As a certified nurse midwife, Choal says she also found that babies who experienced the golden hour cried less and were less irritable. Studies have shown that these babies also have a history of better sleep quality, growth and breastfeeding rates.

Finding ways to bond
Routines such as weighing, measuring, bathing, injections or blood tests should wait until after the first feeding, according to Dr. Schimelpfenig.

Even in cases where a medical emergency may alter a family’s birth plan, the first few minutes of bonding time can be used. If the infant requires medical attention or additional stimulation to begin breathing, the child can be moved from the examination table to the mother’s chest once the infant is stabilized.

Women with planned or unplanned cesarean deliveries may need to wait a few moments to hold the infant. In most cases, after a quick assessment, the nurse can move the baby to the mother’s chest. The baby can remain with the mother until she is in the recovery room and ready to nurse.

Prime time benefits for mother and baby
The mother’s body undergoes several amazing changes during labor and in the minutes and hours afterward. Childbirth causes changes in a woman’s brain chemicals that increase the desire to nurture.

Establishing breastfeeding early will support a good supply of breast milk during the first week, says Dr. Schimelpfenig. This helps babies regain birth weight and reduces the chance of other health problems.

“If we can work to establish care, successfully breastfeed and get an adequate milk supply, then mom’s milk will eventually come in.

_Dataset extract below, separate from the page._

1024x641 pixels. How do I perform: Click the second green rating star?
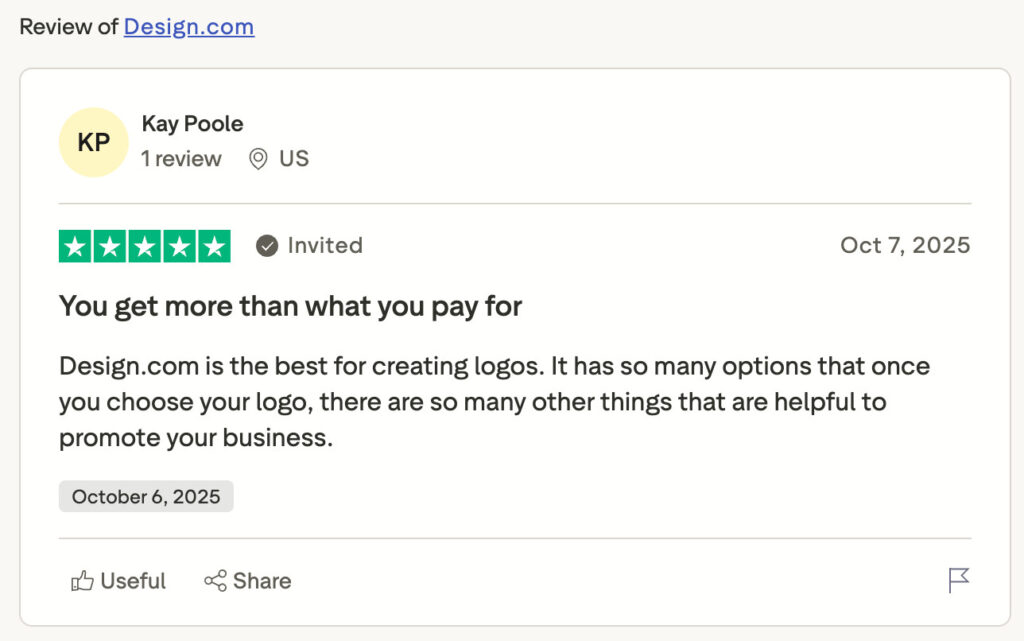click(110, 246)
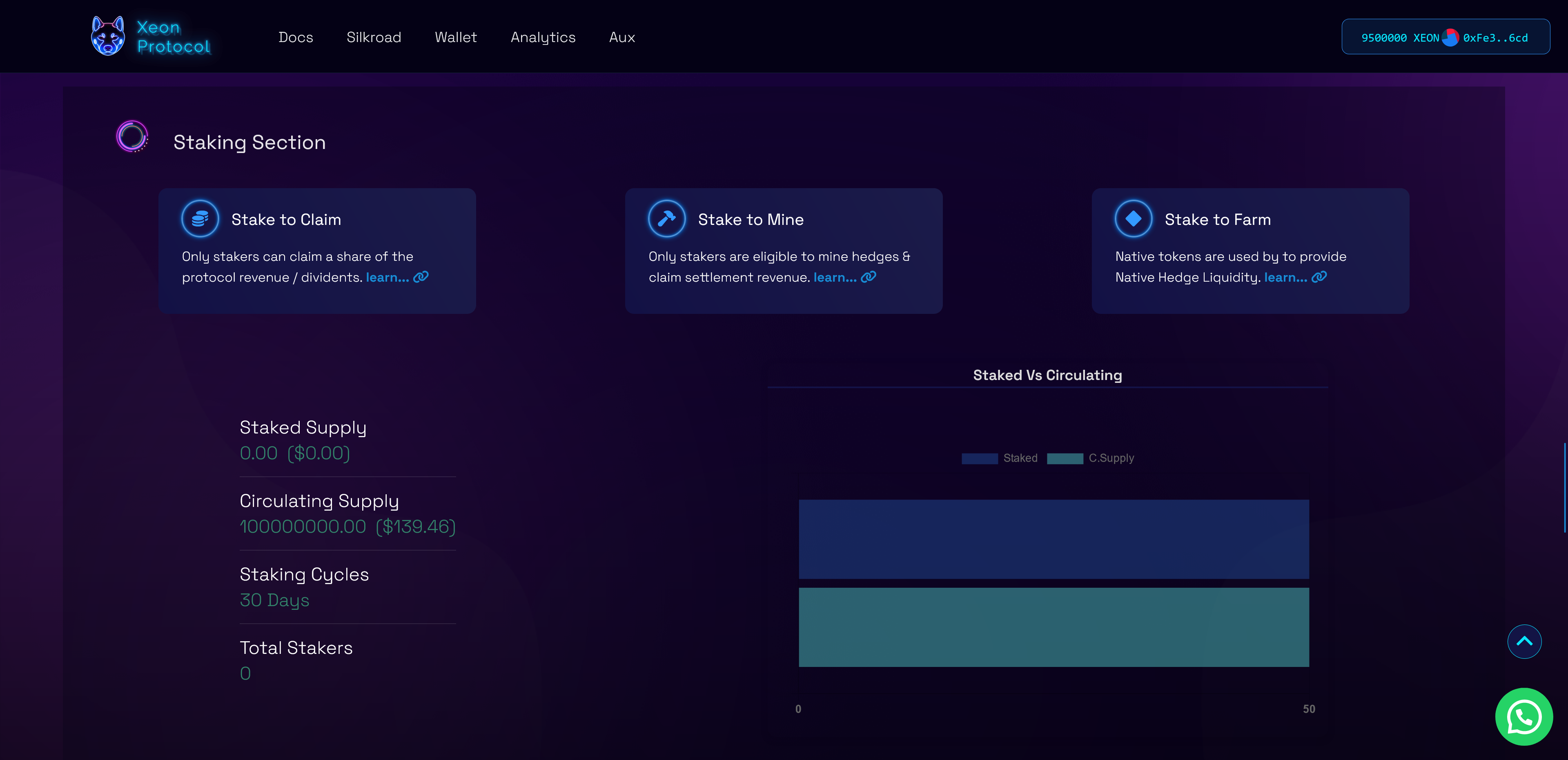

This really helps to reduce or minimize bilirubin (a substance in the blood that causes jaundice in newborns) because the more the baby eats, the more poop, the more urine, the more bilirubin is excreted,” she says.

Most hospitals and birthing centers encourage breastfeeding because it can also prevent certain diseases later in life.

“Breastfeeding is great. Current studies show that breastfeeding for 13 weeks can prevent IBS for about seven years. Breastfeeding for four months can prevent ear infections for three years. Fifteen weeks of breastfeeding can prevent respiratory infections for seven years, and six months of breastfeeding can prevent Hodgkin’s disease,” Choal said.

Any amount of breastfeeding can prevent wheezing and bronchitis for six to seven years, and it can prevent Hib meningitis for up to 10 years.

Expectant mothers should discuss their plans for the minutes after delivery with their families and medical staff.

“I think there’s enough research and studies to prove that (prime time) is worth fighting for. And I think from a hospital culture standpoint, you’ll find that most hospitals do as much skin-to-skin contact and as little intervention as possible within the first hour,” Dr. Schimelpfenig says.